Hadoop: A Small Note!
Hadoop is becoming a more widely accepted tool in addressing Big Data Needs. It was invented by Google so they could index the structural and text information that they were collecting and present meaningful and actionable results to the users quickly. It was further developed by Yahoo that tweaked Hadoop for enterprise applications.
Hadoop runs on a large number of machines that don’t share memory or disks. The Hadoop software runs on each of these machines. Thus, if you have for example – over 10 gigabytes of data – you take that data and spread that across different machines. Hadoop tracks where all these data resides! The servers or machines are called nodes, and the common logical categories around which the data is disseminated are called clusters. Thus each server operates on its own little piece of the data, and then once the data is processed, the results are delivered to the main client as a unified whole. The method of reducing the disparate sources of information residing in various nodes and clusters into one unified whole is the process of MapReduce, an important mechanism of Hadoop. You will also hear something called Hive which is nothing but a data warehouse. This could be a structured or unstructured warehouse upon which the Hadoop works upon, processes data, enables redundancy across the clusters and offers a unified solution through the MapReduce function.
Personally, I have always been interested in Business Intelligence.
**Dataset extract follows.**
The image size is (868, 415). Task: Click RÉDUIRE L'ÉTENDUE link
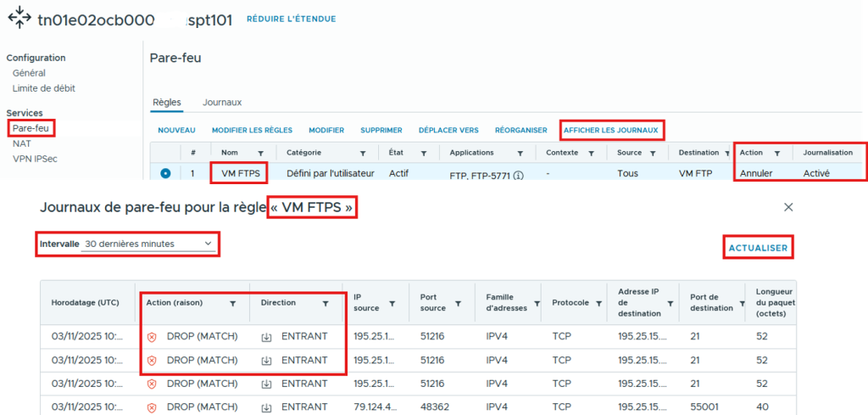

I have always considered BI as a stepping stone, in the new age, to be a handy tool to truly understand a business and develop financial and operational models that are fairly close to the trending insights that the data generates. So my ear is always to the ground as I follow the developments in this area … and though I have not implemented a Big Data solution, I have always been and will continue to be interested in seeing its applications in certain contexts and against the various use cases in organizations.